L’interaction entre enfants et adultes est aussi naturelle et profondément enracinée que nos autres composantes. – Gopnik

Il est important de garder en tête que les choix pédagogiques effectués par les enseignants et leur manière d’être (montrer le bon exemple dans le cadre de l’imitation sociale, créer un climat générateur d’émotions agréables) peuvent avoir un impact sur les modifications structurelles du cerveau des enfants et des adolescents.

 

Avertissement :

Je suis aujourd’hui (2020) beaucoup moins enthousiaste au sujet de la pédagogie positive qu’à la rédaction de cet article (2017). Le livre Apprendre Autrement avec la Pédagogie Positive de Audrey Akoun et Isabelle Pailleau (éditions Eyrolles) s’appuie sur de nombreuses informations considérées comme des neuromythes dont la théorie des profils visuel/ auditif/ kinésthésique et la Brain Gym. La gestion mentale est également sujette à caution.

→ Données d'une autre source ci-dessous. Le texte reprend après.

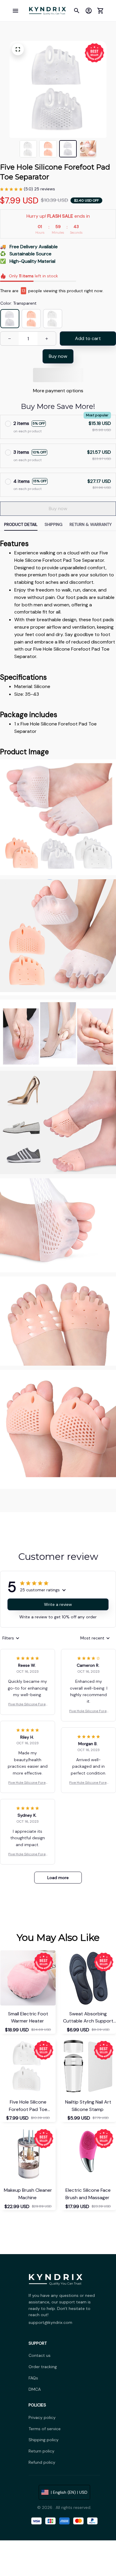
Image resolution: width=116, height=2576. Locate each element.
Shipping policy (44, 2439)
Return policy (41, 2451)
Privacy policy (42, 2417)
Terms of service (45, 2428)
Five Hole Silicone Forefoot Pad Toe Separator (27, 1704)
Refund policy (42, 2462)
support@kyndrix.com (50, 2322)
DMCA (35, 2389)
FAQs (33, 2378)
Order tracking (43, 2366)
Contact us (40, 2355)
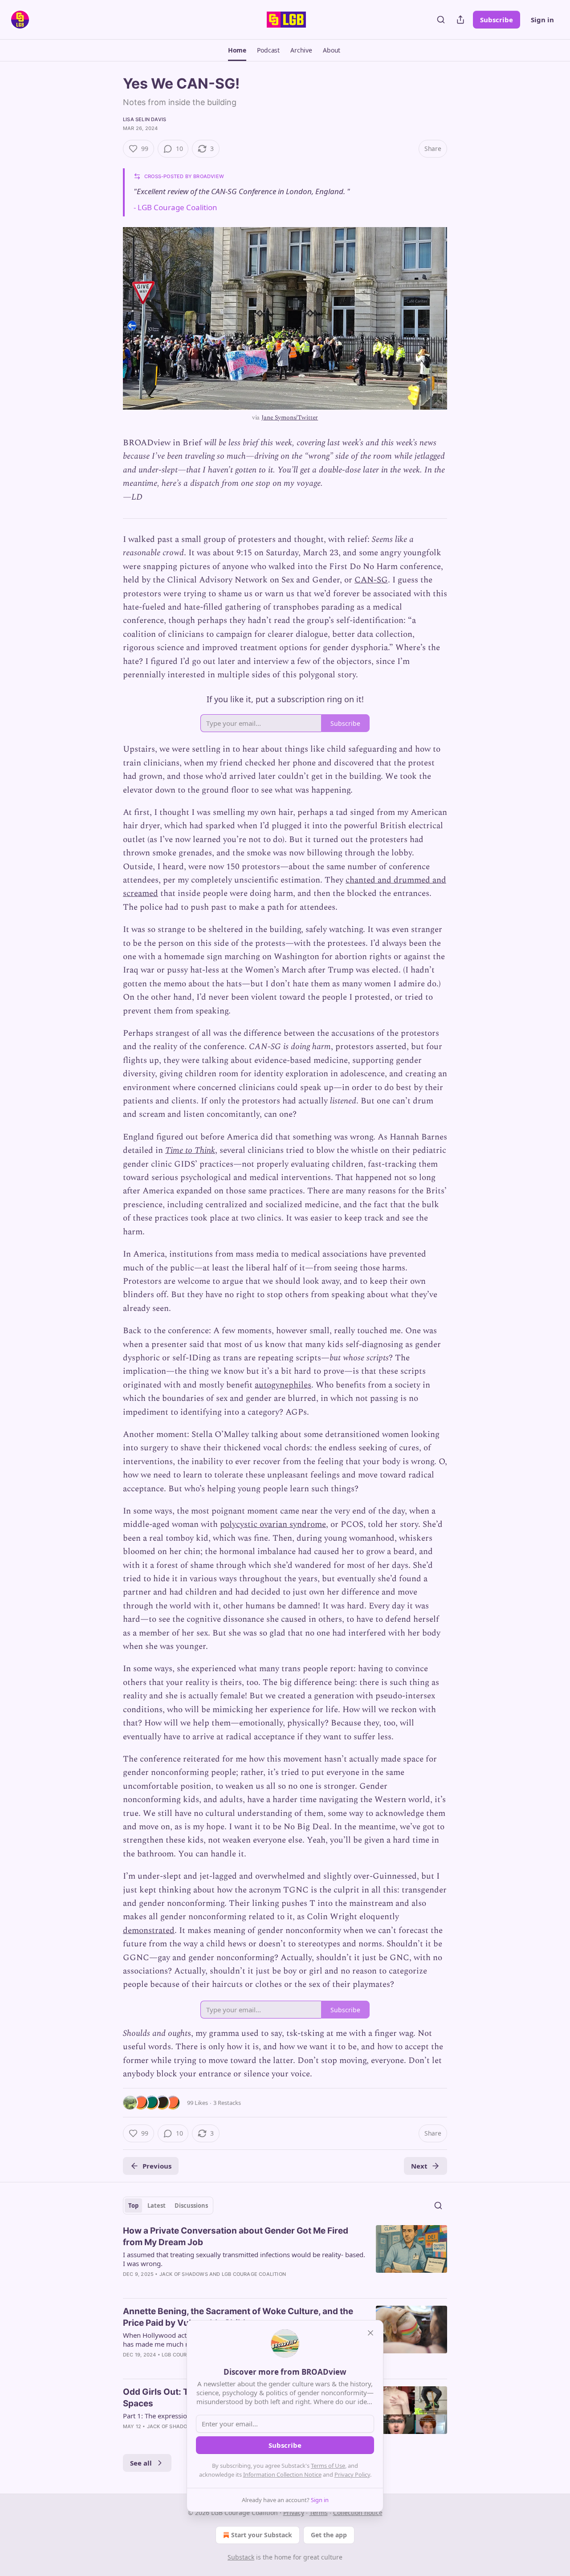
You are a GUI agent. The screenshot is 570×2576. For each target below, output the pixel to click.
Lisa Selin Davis (144, 119)
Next (419, 2165)
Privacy (293, 2512)
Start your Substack (261, 2535)
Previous (156, 2165)
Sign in (542, 19)
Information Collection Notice (282, 2474)
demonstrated (149, 1930)
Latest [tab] (156, 2206)
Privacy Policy (352, 2474)
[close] (370, 2333)
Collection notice (358, 2512)
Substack (241, 2557)
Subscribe (496, 19)
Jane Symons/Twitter (289, 417)
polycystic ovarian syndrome (273, 1524)
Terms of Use (328, 2466)
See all (141, 2462)
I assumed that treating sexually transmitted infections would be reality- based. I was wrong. (244, 2259)
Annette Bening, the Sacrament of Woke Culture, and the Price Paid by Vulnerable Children (238, 2317)
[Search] (441, 19)
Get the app (329, 2535)
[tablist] (168, 2205)
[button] (237, 50)
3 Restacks (227, 2103)
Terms (318, 2512)
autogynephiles (283, 1385)
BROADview (208, 176)
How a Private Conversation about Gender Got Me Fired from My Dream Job (235, 2236)
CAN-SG (371, 580)
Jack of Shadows (183, 2274)
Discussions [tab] (191, 2206)
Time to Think (190, 1150)
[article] (285, 2258)
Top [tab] (133, 2206)
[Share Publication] (460, 19)
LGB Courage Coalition (177, 207)
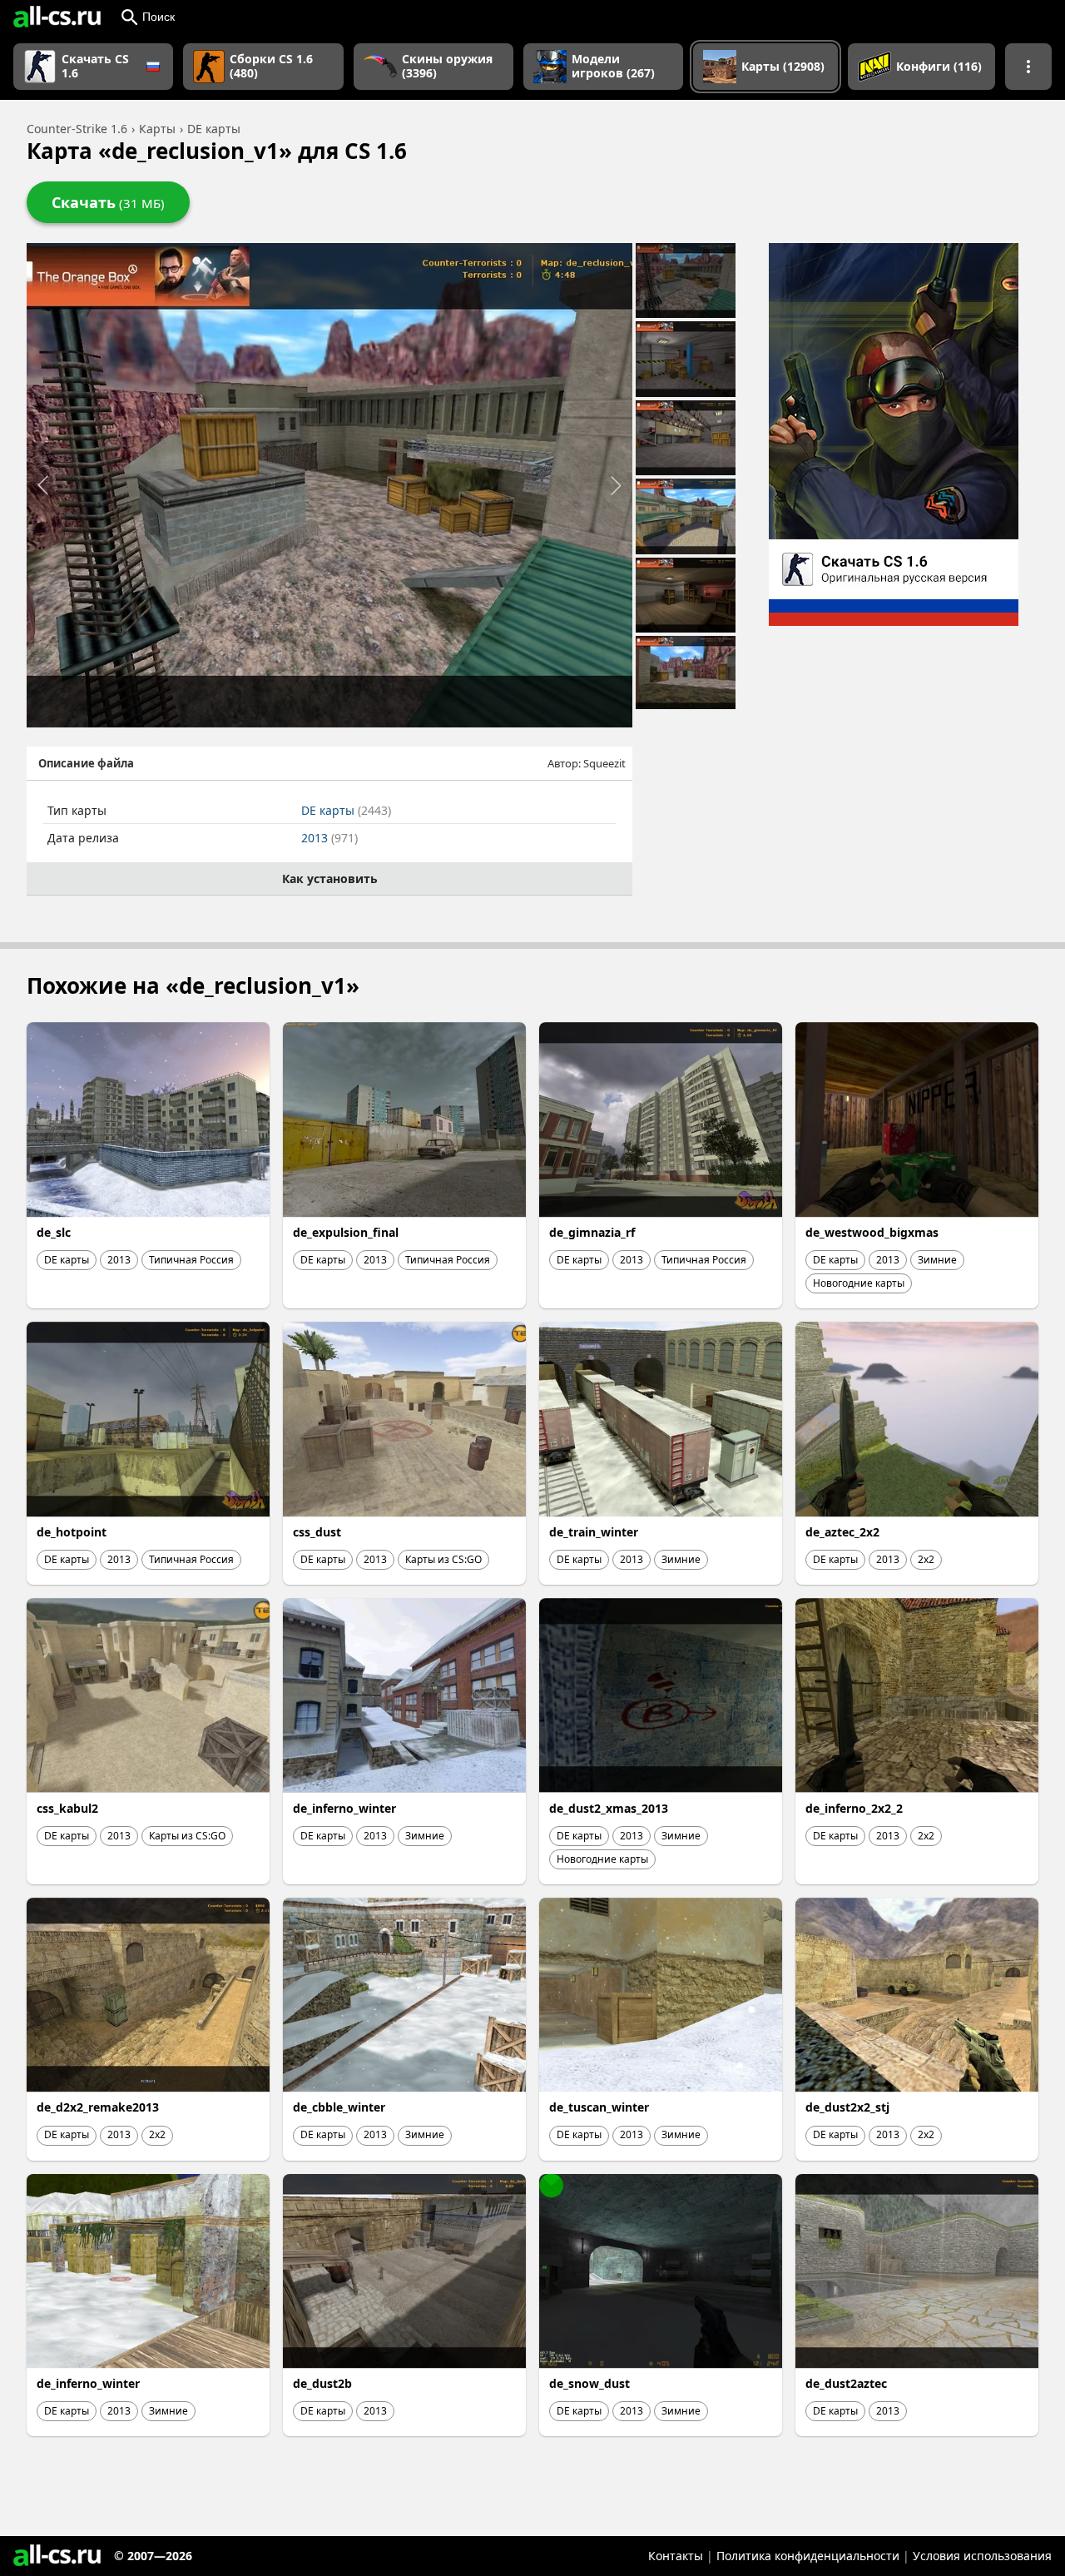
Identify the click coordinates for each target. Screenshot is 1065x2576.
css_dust (317, 1532)
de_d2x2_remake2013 (98, 2107)
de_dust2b (322, 2383)
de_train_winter (593, 1532)
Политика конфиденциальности (807, 2556)
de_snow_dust (589, 2383)
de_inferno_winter (344, 1808)
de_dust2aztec (846, 2383)
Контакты (675, 2556)
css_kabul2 (67, 1808)
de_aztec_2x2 (842, 1532)
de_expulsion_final (346, 1232)
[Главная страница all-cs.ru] (57, 16)
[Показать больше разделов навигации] (1028, 66)
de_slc (54, 1232)
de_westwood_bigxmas (872, 1232)
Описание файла (86, 763)
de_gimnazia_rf (592, 1232)
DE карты (346, 810)
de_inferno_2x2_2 (854, 1808)
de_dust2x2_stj (847, 2107)
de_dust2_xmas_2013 (608, 1808)
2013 (329, 838)
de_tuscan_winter (599, 2107)
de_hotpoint (71, 1532)
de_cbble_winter (339, 2107)
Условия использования (982, 2556)
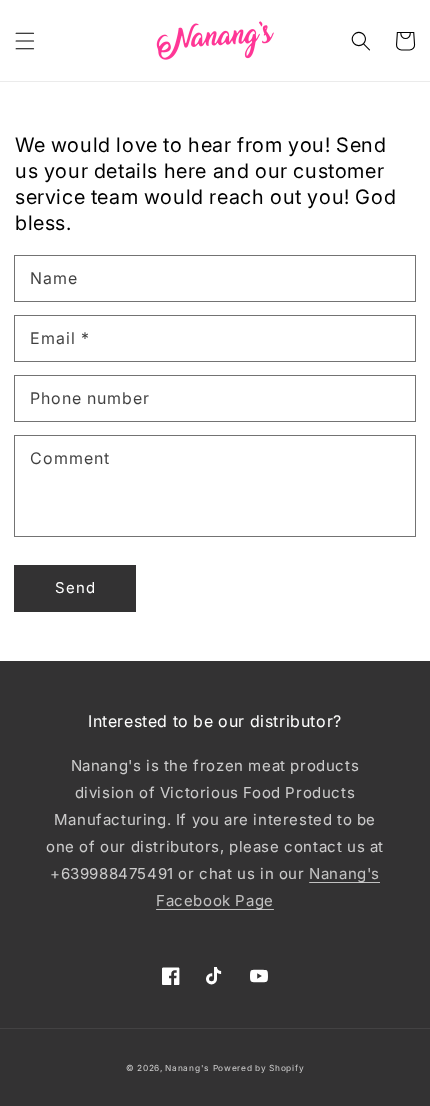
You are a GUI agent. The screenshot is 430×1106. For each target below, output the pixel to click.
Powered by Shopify (259, 1068)
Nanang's (187, 1068)
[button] (25, 41)
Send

Je vous invite à lire cet article pour aller plus loin : Neurosciences : 15 neuromythes toujours prégnants en pédagogie

Ce livre reste néanmoins une porte d’entrée vers la bientraitance éducative dans le sens où les enfants y sont valorisés et qu’une approche non punitive y est défendue. Des ouvrages plus récents ont désormais ma préférence tels que Les neurosciences en éducation (éditions Retz) ou, pour aller encore plus loin dans la bientraitance et le respect des droits des enfants, Libre pour apprendre de Peter Gray (éditions Actes Sud).